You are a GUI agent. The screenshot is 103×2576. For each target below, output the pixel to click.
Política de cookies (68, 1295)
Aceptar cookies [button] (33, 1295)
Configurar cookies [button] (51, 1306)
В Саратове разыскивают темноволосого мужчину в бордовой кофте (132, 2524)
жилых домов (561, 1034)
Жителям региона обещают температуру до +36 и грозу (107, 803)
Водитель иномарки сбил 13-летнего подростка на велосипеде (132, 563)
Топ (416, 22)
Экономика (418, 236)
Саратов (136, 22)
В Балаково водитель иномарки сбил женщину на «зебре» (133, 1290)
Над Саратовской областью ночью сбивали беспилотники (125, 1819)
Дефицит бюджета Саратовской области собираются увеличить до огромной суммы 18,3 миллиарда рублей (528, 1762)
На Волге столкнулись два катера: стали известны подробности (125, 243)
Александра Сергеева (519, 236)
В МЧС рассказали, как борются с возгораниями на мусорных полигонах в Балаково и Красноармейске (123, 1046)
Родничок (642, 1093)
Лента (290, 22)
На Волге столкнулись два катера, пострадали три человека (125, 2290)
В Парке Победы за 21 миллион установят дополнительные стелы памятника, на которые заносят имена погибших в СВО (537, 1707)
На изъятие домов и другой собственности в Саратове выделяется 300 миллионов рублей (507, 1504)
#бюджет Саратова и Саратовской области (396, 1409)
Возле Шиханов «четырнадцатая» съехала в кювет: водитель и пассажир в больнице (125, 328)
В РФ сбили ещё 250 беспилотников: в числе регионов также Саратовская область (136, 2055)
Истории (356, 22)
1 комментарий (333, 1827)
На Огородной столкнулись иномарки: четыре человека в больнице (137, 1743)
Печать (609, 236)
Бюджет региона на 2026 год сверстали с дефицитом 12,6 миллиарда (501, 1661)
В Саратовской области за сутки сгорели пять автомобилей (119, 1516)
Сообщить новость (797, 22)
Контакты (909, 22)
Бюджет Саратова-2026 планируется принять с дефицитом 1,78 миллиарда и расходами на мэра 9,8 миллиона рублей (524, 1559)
# # # # # # #
* _Task to complete_: Lines from the one holding "На Огородной столкнулись" to the end of the listing above are the only ones to transcribe. Keep each exactly as written.

* _The answer_:
На Огородной столкнулись иномарки: четыре человека в больнице (137, 1743)
Печать (609, 236)
Бюджет региона на 2026 год сверстали с дефицитом 12,6 миллиарда (501, 1661)
В Саратовской области за сутки сгорели пять автомобилей (119, 1516)
Сообщить новость (797, 22)
Контакты (909, 22)
Бюджет Саратова-2026 планируется принять с дефицитом 1,78 миллиарда и расходами на мэра 9,8 миллиона рублей (524, 1559)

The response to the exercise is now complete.